* [READING PASSAGE]
| RISC Architectures For Embedded Applications Introduction |
The 166 CPU core makes extensive use of reduced instruction set computer (RISC) concepts to acheive its blend of very high performance at modest cost. To understand why RISC techniques are especially suited to high-speed real time embedded systems, it might be useful to examine in detail how it grew out of the traditional complex instruction set computers (CISC) that reached their peak in the late 1980s to early 1990s.
Behind The 166s Near-RISC CoreThe reasons behind the abandonment of traditional Complex Instruction Set Computers (CISC) has been the quest for ever greater throughput. The demands of workstations involved in CAD tasks and latterly advanced video games, have been the real driving force behind this. Traditionally, microprocessors have been designed with assembler instruction sets that have been geared towards making the assembler programmers life easier through the extensive use of microcode to produce ever more powerful instructions`. By providing single assembler instructions that perform, for instance, three operand multiplication, the assembler programmer (and HLL compiler writer) has been relieved of the job of achieving the same result with simpler instructions.
The need for the CPU to be able to recognise and act on (decode) many hundreds of different instructions, requires complex silicon and many clock cycles. The greater the silicon area, the greater the cost of the device and power consumed. With physical limitations acting to restrict achievable clock speeds on silicon devices, the number of cycles per instruction is obviously very significant in gaining higher performance..
RISCs tend to shift the burden of programming from the microcoder to the assembler programmers and compiler writers. Work both within academia and commercial manufacturers has proved that a suitably programmed RISC machine can achieve a far higher throughput than a CISC for a given clock speed.

* [ENTRIES SUPPLIED]
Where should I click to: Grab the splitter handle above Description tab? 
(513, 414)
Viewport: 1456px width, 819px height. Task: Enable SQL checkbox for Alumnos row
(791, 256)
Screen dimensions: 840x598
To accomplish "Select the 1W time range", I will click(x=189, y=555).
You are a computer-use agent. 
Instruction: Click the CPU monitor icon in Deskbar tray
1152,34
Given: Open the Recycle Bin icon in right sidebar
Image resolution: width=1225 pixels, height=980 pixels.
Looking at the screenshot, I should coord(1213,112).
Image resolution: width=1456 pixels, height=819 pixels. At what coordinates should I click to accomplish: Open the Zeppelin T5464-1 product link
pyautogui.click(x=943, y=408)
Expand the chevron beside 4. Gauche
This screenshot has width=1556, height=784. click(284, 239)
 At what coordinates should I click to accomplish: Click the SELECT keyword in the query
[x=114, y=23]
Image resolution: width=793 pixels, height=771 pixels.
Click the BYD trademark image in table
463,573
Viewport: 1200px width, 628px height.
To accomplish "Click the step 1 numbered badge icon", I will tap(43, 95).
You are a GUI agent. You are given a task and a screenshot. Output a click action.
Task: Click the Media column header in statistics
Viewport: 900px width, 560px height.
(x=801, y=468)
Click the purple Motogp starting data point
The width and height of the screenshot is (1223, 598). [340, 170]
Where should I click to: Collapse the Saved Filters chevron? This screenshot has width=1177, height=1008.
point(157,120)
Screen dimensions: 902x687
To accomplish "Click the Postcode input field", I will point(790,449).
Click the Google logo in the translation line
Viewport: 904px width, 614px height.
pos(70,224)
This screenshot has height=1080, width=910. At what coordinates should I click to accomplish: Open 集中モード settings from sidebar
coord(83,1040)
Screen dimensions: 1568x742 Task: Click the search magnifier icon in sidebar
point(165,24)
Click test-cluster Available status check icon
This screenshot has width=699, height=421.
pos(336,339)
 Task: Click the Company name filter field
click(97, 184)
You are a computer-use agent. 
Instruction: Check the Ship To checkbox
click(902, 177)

* [TO BE DONE]
A. Name every abbreviation that appears in the RISC architectures text.
B. Answer these questions from the RISC architectures text, one line each:
(i) When did traditional complex instruction set computers reach their peak?
(ii) What does a CPU that must decode many hundreds of different instructions require?
(iii) From whom, and to whom, do RISCs tend to shift the burden of programming?
C. Continue the text on RISC architectures for embedded applications, starting after its final sentence.

* [RESPONSES BY TASK]
A. RISC, CISC, CPU, HLL, CAD

B.
(i) In the late 1980s to early 1990s.
(ii) Complex silicon and many clock cycles.
(iii) From the microcoder to the assembler programmers and compiler writers.

C.
Strangley, the embedded world has been slow to question the suitability of the CISC-based microcontroller. Whilst at the very top end, devices such as the i80960 have enjoyed some success, for more commonplace embedded tasks, RISC is almost unknown. With the increasing complexity of modern control algorithms, the need for greater processing power is set to become an issue in anything but the simplest applications. In addition, here more than in the workstation world, the worst-case response time to non-deterministic events is crucial, an area where CISCs are especially poor.
Many current high-end microcontrollers are based on existing CISC architectures such as the 8086, 68000 etc., who in common with 8-bit devices such as the 8051, have an internal structure that dates back up to 19 years. With the silicon vendors need to give existing users an upgrade path, apparently new designs are often based closely on the existing architecture/instruction set, so protecting the users investment in expensive assembler-code.
Like workstations, microcontrollers are tending to be programmed in a high level language (HLL) to reduce coding times and enhance maintainability. Inevitably, even with the best compilers, some loss of performance is encountered, emphasising again the need for improved CPU performance.
In addition to straight forward data processing, microcontrollers must also handle real-world peripherals such as A/D converters, PWMs, timers, Ports, PLLs etc., all of which require real time processing.
Conventional CISC Bottle-necks1. Long And Unpredictable Interrupt Latencies
Complicated labour-saving instructions must hold CPUs entire attention during execution, thus preventing real-world generated interrupts from being serviced. Unpredictable latency times result which can cause serious problems in hard real-time systems. One approach to overcoming the CISCs poor real-time response has been to bolt a secondary time processor onto the core to try and off-load the time-critical portions. However, this results in an awkward design and the need to use a very terse microcode to program it, in addition to the more usual C and assembler for the CISC core itself.
2. Vast Instruction Sets Give Slow Decoding
Loaded instruction must be recognised from potentially many hundreds or even thousands of possibilities. Decoding is thus complicated and lengthy.
3. Frequent Accesses To Slow Memory Devices
Data is typically fetched from off-chip memory and placed in accumlator-type registers. Mathematical or logical operations are performed and then result written back to memory. Value is likely to be required again in course of procedure, thus requiring further movements to and from off-chip memory.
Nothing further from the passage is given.